((
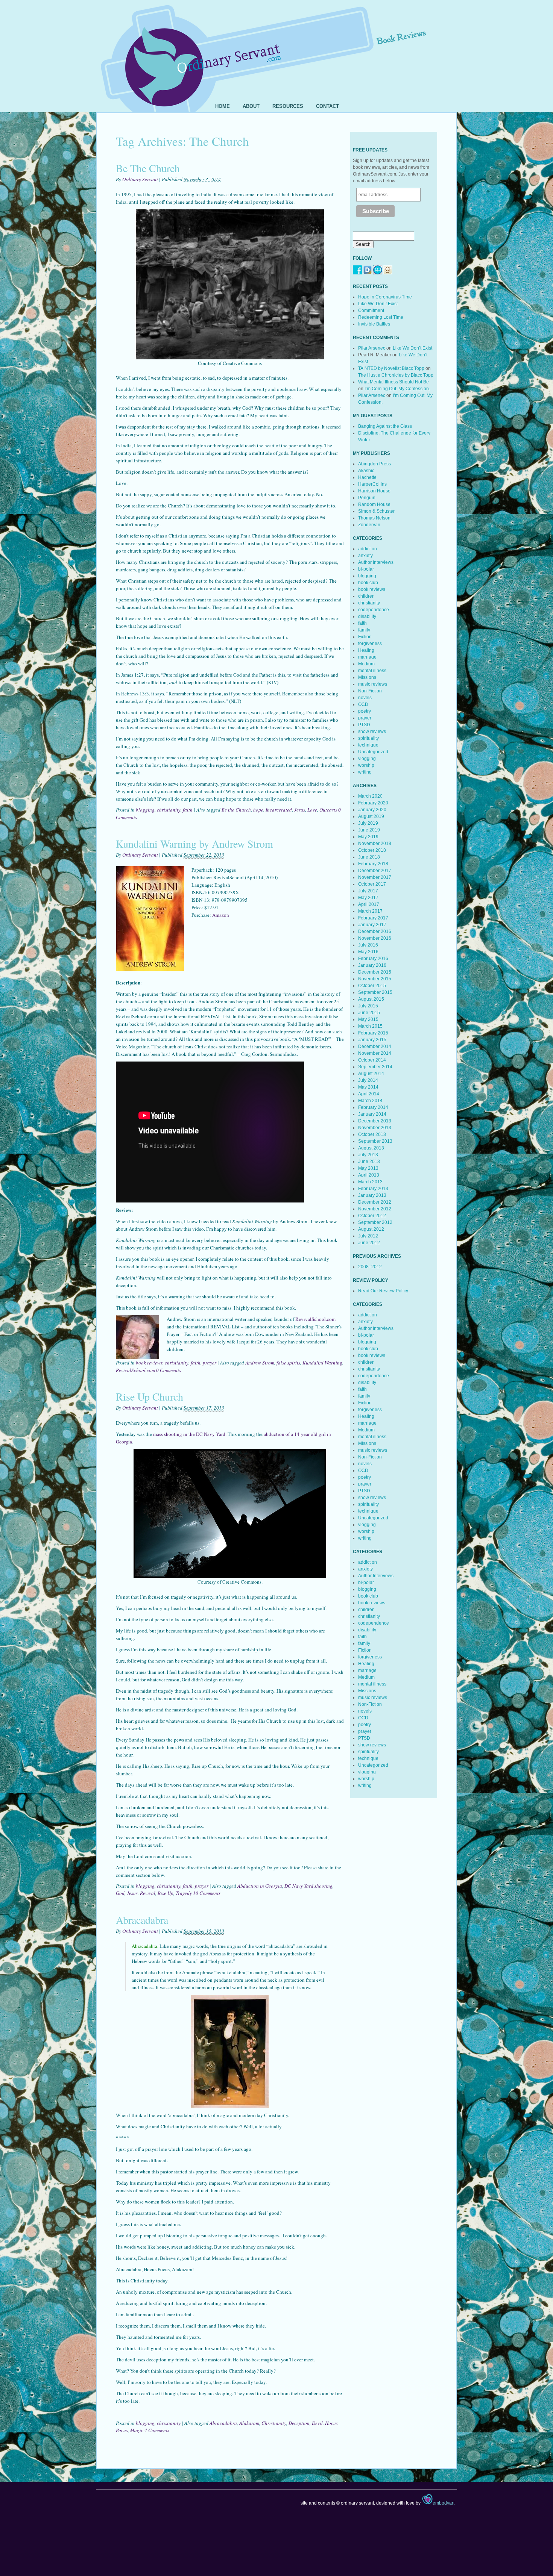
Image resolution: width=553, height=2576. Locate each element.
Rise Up (165, 1893)
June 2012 (369, 1242)
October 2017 (372, 884)
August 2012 (371, 1229)
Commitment (371, 310)
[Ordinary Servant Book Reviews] (276, 47)
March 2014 (370, 1100)
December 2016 (374, 931)
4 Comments (156, 2430)
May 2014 (368, 1087)
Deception (299, 2423)
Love (312, 809)
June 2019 (369, 830)
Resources (287, 106)
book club (368, 582)
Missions (367, 677)
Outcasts (328, 809)
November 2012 (374, 1209)
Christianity (273, 2423)
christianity (169, 809)
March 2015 (370, 1026)
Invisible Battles (374, 324)
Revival (147, 1893)
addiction (367, 548)
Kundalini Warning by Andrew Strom (194, 843)
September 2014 (375, 1066)
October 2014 (372, 1060)
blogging (145, 809)
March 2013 (370, 1181)
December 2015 (374, 972)
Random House (374, 504)
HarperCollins (372, 484)
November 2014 (374, 1053)
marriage (367, 657)
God (120, 1893)
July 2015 (368, 1006)
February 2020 (373, 803)
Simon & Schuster (376, 511)
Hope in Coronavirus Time (385, 297)
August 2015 (371, 999)
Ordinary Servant (140, 179)
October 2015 (372, 985)
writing (365, 772)
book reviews (149, 1362)
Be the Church (236, 809)
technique (368, 745)
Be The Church (148, 168)
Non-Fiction (370, 691)
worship (366, 765)
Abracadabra (142, 1920)
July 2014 (368, 1080)
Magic (136, 2430)
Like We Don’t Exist (378, 303)
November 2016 (374, 938)
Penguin (366, 497)
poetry (364, 711)
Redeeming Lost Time (380, 317)
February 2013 (373, 1188)
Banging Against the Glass (385, 426)
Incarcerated (279, 809)
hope (258, 809)
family (364, 630)
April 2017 (368, 904)
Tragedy (184, 1893)
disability (367, 616)
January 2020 (372, 809)
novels (365, 697)
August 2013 (371, 1148)
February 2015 (373, 1033)
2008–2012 (370, 1266)
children (366, 596)
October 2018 (372, 850)
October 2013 (372, 1134)
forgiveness (370, 643)
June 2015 (369, 1012)
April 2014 (368, 1093)
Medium (366, 663)
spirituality (368, 738)
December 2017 (374, 870)
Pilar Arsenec (371, 348)
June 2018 (369, 857)
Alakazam (249, 2423)
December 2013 (374, 1121)
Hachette (367, 477)
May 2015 (368, 1019)
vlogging (367, 758)
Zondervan (369, 524)
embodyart (443, 2503)
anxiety (365, 555)
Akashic (366, 470)
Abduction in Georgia (259, 1885)
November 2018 (374, 843)
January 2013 (372, 1195)
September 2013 (375, 1141)
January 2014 (372, 1114)
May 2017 (368, 897)
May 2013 (368, 1168)
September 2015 (375, 992)
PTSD (364, 724)
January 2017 (372, 924)
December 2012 (374, 1202)
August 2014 (371, 1073)
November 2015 (374, 978)
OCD (363, 704)
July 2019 (368, 823)
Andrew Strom (259, 1362)
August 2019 (371, 816)
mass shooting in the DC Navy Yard (189, 1434)
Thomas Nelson (374, 518)
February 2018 (373, 863)
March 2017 (370, 911)
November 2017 (374, 877)
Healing (366, 650)
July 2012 (368, 1236)
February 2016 (373, 958)
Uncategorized (373, 751)
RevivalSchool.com (315, 1319)
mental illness (372, 670)
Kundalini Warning (322, 1362)
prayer (209, 1362)
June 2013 (369, 1161)
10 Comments (206, 1893)
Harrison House (374, 491)
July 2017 (368, 890)
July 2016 (368, 945)
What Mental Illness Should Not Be (393, 382)
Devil (317, 2423)
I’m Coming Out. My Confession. (397, 388)
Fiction (365, 636)
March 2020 (370, 796)
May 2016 (368, 951)
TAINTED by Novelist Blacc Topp (391, 368)
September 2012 (375, 1222)
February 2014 (373, 1107)
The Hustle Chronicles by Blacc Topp (395, 375)
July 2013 (368, 1154)
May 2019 (368, 836)
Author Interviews (375, 562)
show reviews (372, 731)
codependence (373, 609)
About (251, 106)
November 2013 (374, 1127)
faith (188, 809)
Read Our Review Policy (383, 1290)
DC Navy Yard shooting (308, 1885)
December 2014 (374, 1046)
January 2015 (372, 1039)
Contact (327, 106)
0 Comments (168, 1370)
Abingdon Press (374, 463)
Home (222, 106)
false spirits (288, 1362)
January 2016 (372, 965)
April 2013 (368, 1175)
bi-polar (366, 569)
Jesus (299, 809)
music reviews (372, 684)
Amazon (220, 915)
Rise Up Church (149, 1396)
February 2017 (373, 918)
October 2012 (372, 1215)
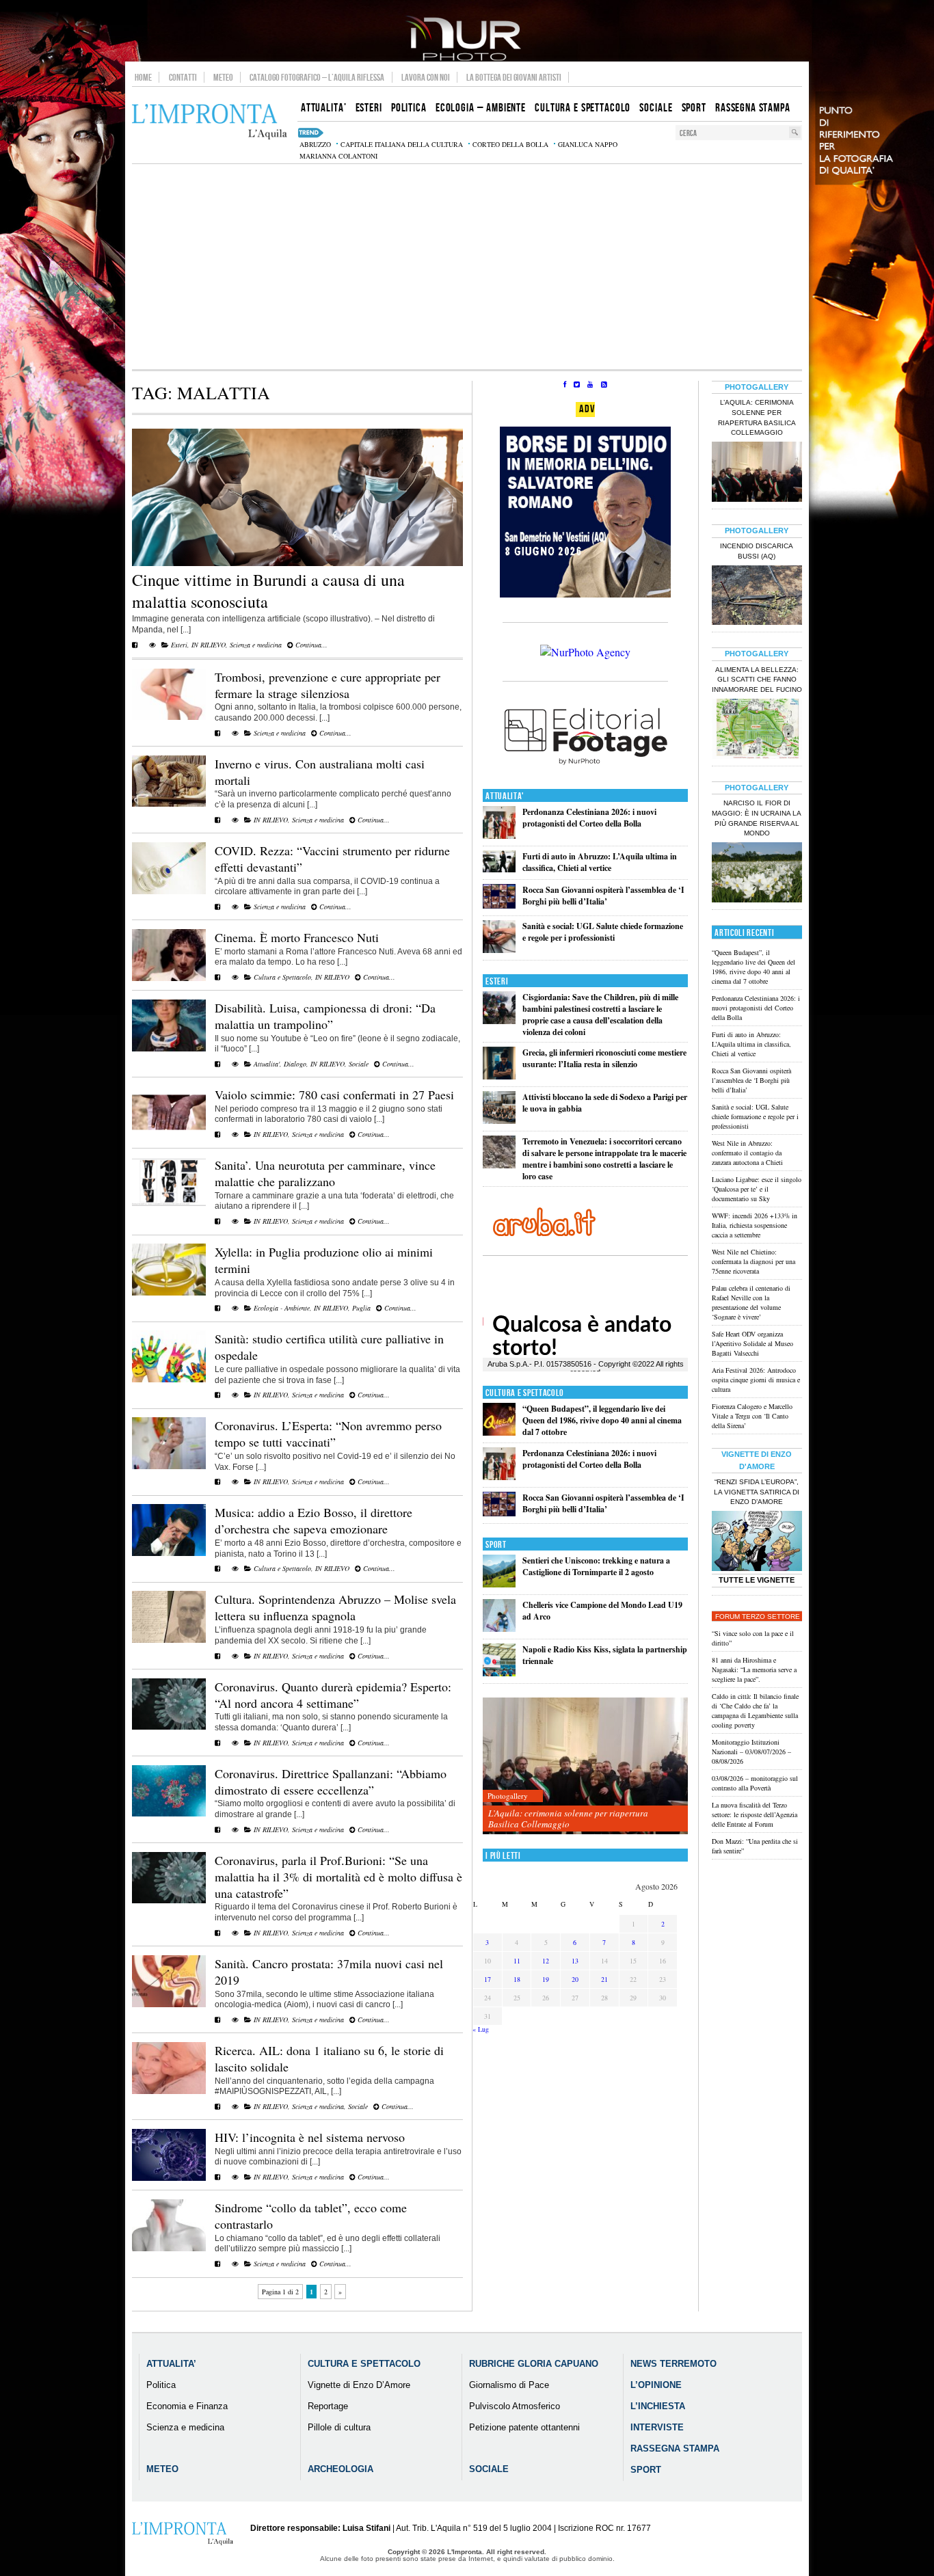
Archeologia (340, 2469)
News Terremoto (673, 2364)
))
Your instructions
Your answer must be a copy of every line in the data above that holds the string "August".

Final answer
August 2012 (371, 1229)
August 2015 (371, 999)
August 2013 (371, 1148)
August 2014 (371, 1073)
August 2019 (371, 816)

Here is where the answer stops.